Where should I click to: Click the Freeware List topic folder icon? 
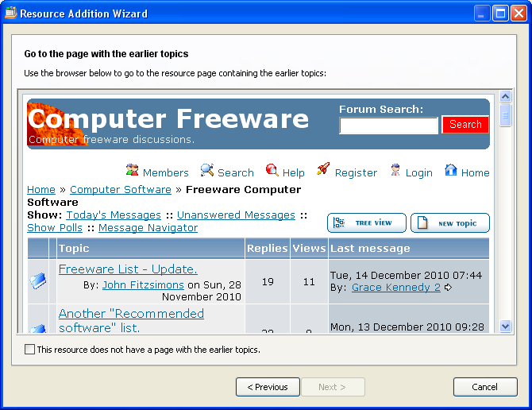click(38, 280)
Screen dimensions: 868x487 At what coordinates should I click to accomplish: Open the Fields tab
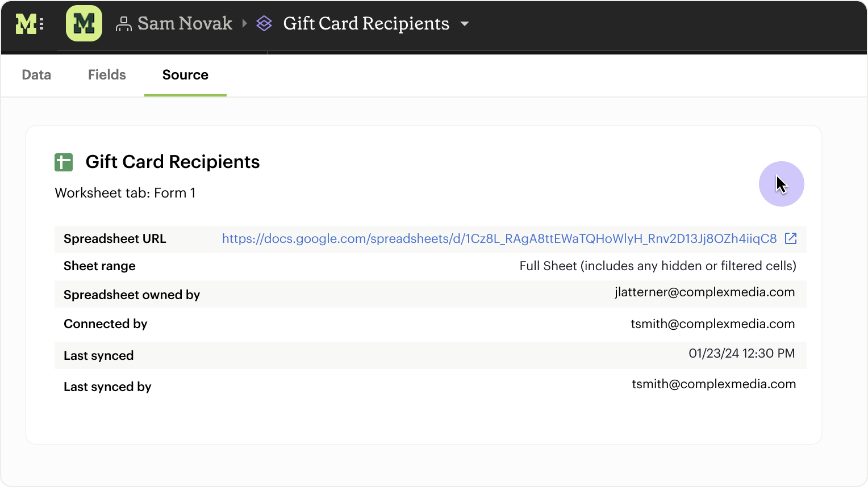(x=107, y=75)
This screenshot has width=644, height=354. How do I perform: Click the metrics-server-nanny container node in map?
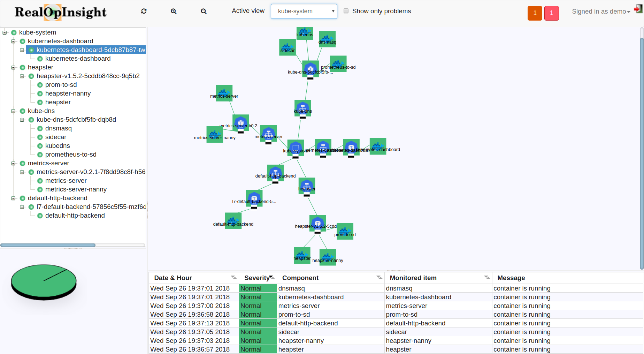point(215,134)
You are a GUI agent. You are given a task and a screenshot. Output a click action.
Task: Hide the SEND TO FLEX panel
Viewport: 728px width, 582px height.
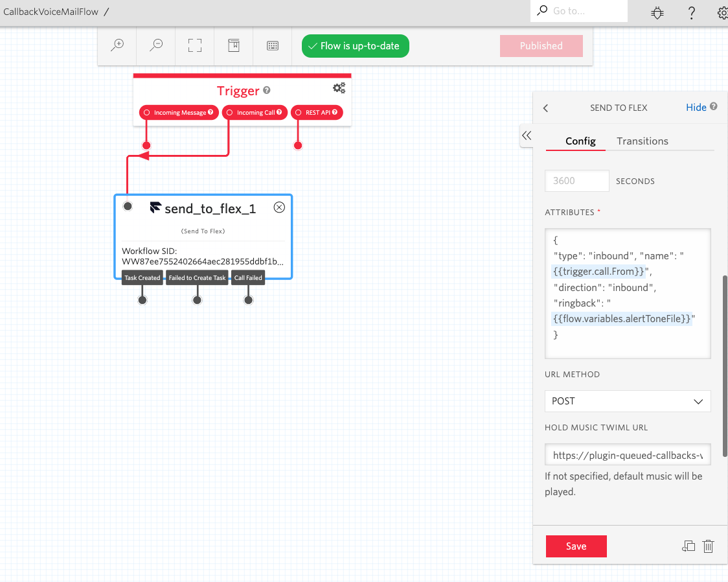click(x=696, y=107)
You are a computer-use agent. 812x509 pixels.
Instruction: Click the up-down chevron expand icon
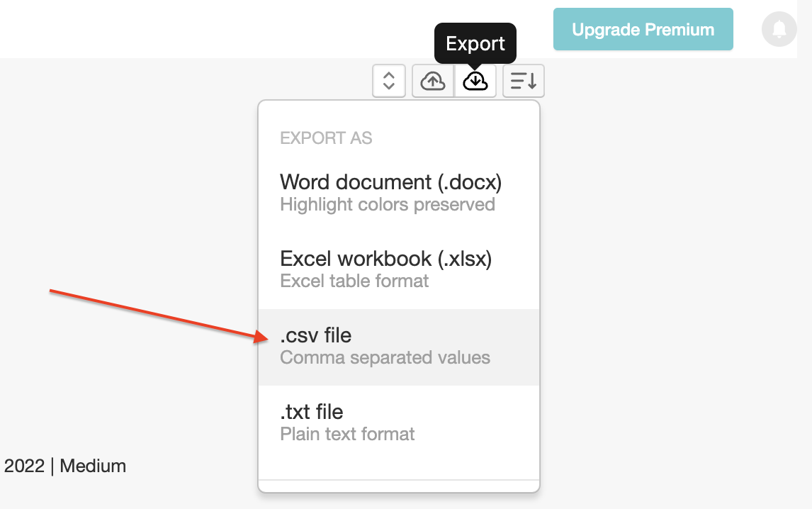click(388, 81)
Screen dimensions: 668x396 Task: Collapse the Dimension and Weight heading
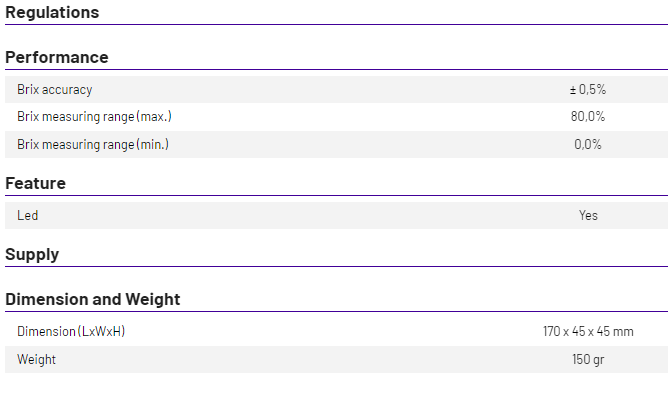[92, 299]
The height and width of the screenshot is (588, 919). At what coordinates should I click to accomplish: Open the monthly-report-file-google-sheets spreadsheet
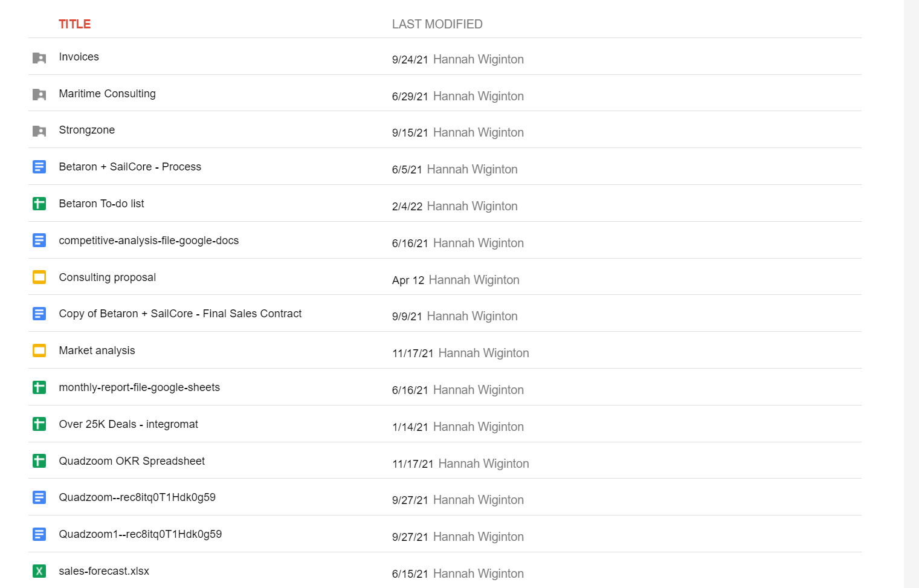pos(139,387)
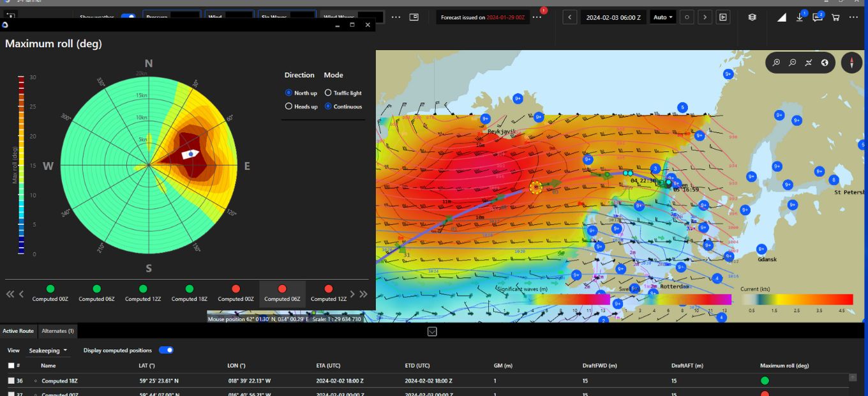Zoom out on the map
This screenshot has height=396, width=868.
[x=792, y=63]
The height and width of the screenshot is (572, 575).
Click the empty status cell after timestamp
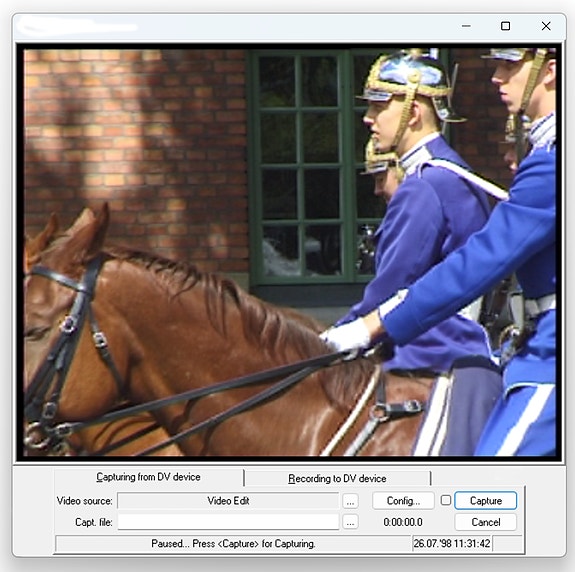click(x=508, y=543)
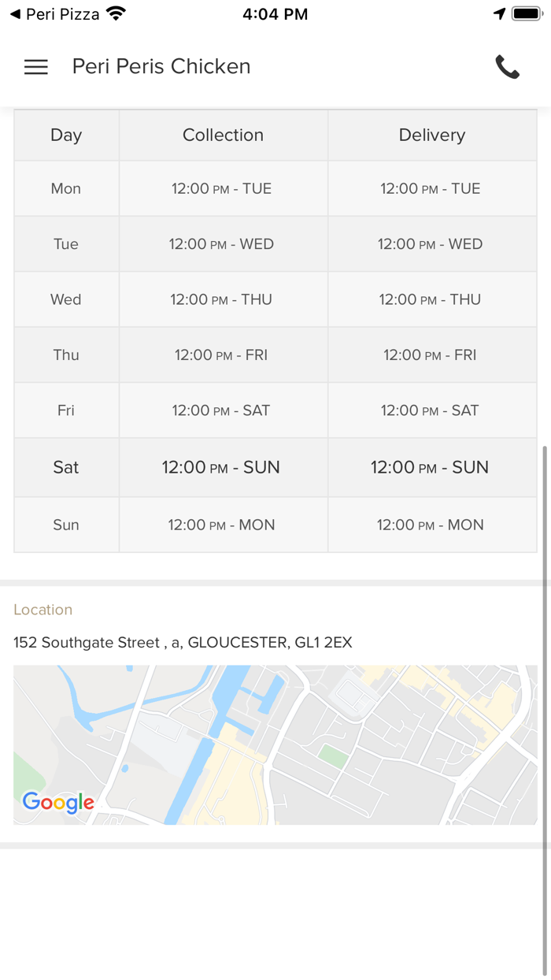Tap the Mon row day cell
Screen dimensions: 551x980
[x=66, y=189]
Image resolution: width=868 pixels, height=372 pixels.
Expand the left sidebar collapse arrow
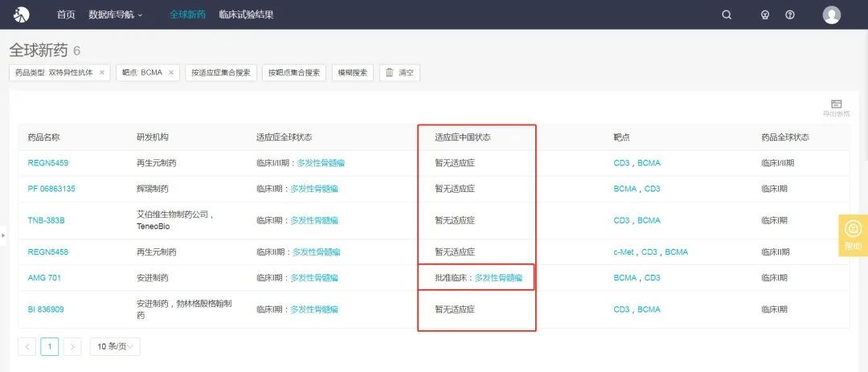tap(3, 235)
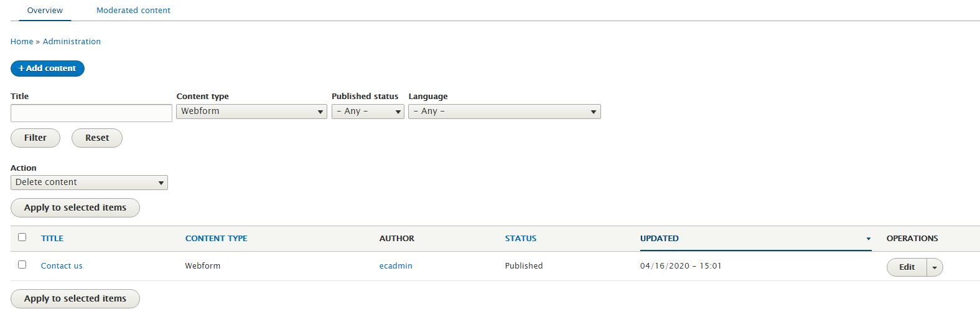Open the Content type dropdown

click(x=251, y=112)
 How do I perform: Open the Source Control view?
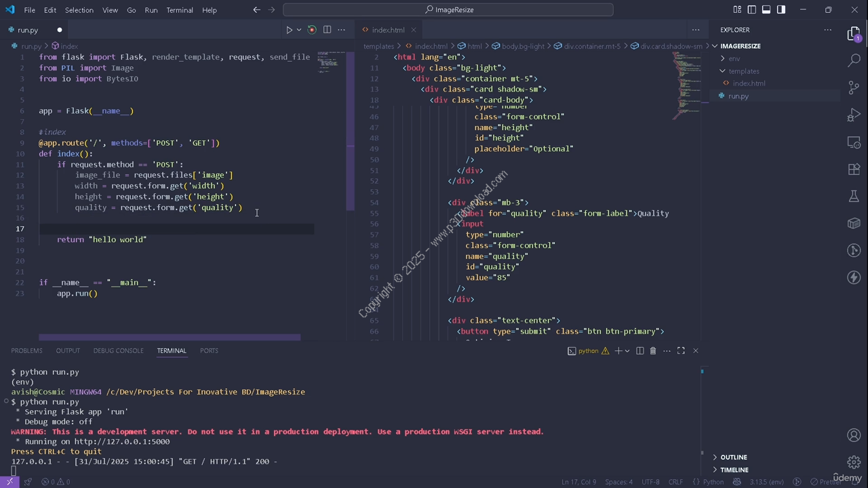[x=854, y=88]
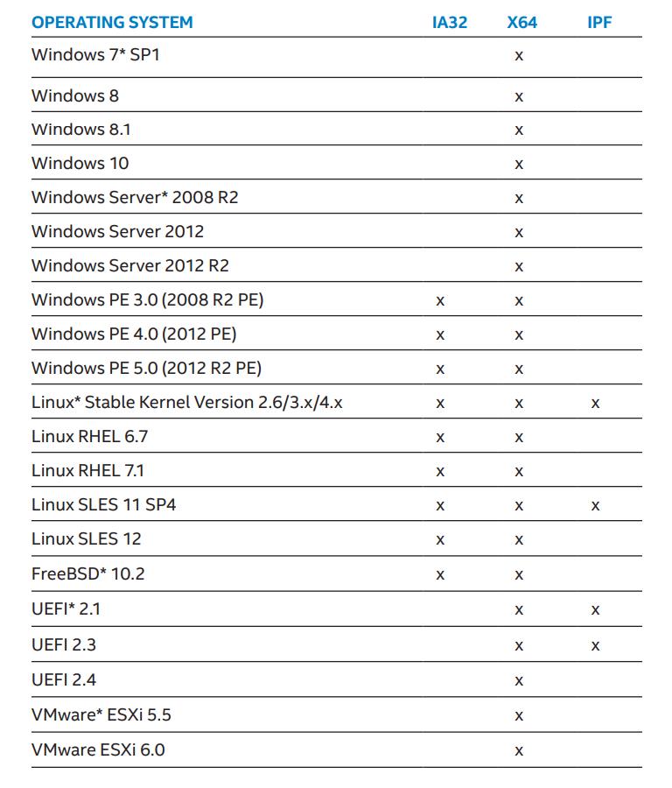Click the VMware ESXi 6.0 label

coord(98,749)
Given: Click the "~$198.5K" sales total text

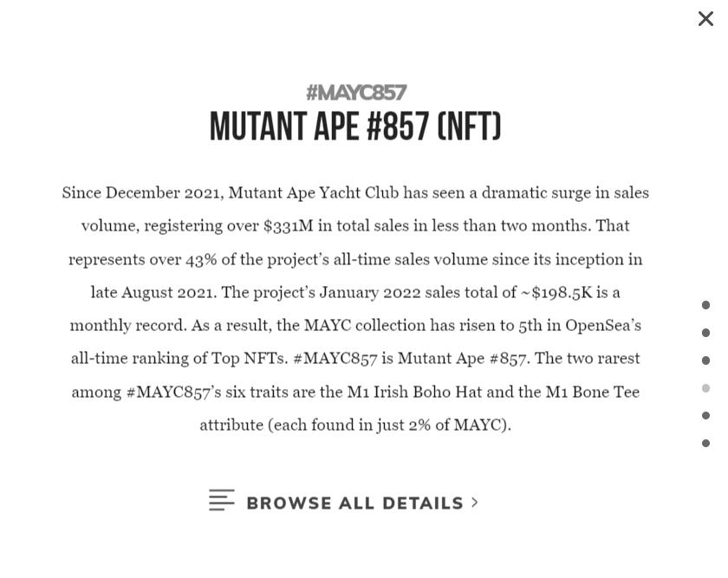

^^^^^^^^

## Required action:
The material above must be set down word for word, with no picture carried over.

## Result of the exercise:
Where should I click to: Click the Freeware List topic folder icon? 
click(38, 280)
Screen dimensions: 868x487 At what coordinates should I click to accomplish: Open the Fields tab
(x=107, y=75)
This screenshot has width=644, height=354. How do I perform: Click the metrics-server-nanny container node in map?
point(215,134)
You are a GUI agent. You are given a task and a screenshot. Output a click action.
Task: Hide the SEND TO FLEX panel
Viewport: 728px width, 582px height.
click(x=696, y=107)
You are a computer-use agent. 812x509 pixels.
Instruction: Click the up-down chevron expand icon
click(388, 81)
Screen dimensions: 668x396 Task: Collapse the Dimension and Weight heading
[92, 299]
The height and width of the screenshot is (588, 919). At what coordinates should I click to accomplish: Open the monthly-report-file-google-sheets spreadsheet
pos(139,387)
Zoom out on the map
This screenshot has height=396, width=868.
[x=792, y=63]
The height and width of the screenshot is (572, 575).
Click the empty status cell after timestamp
click(x=508, y=543)
Tap the Mon row day cell
Screen dimensions: 551x980
[x=66, y=189]
Image resolution: width=868 pixels, height=372 pixels.
Expand the left sidebar collapse arrow
tap(3, 235)
Open the Content type dropdown

click(x=251, y=112)
 How do I perform: Open the Source Control view?
[x=854, y=88]
Click the VMware ESXi 6.0 label

coord(98,749)
Given: Click the "~$198.5K" sales total text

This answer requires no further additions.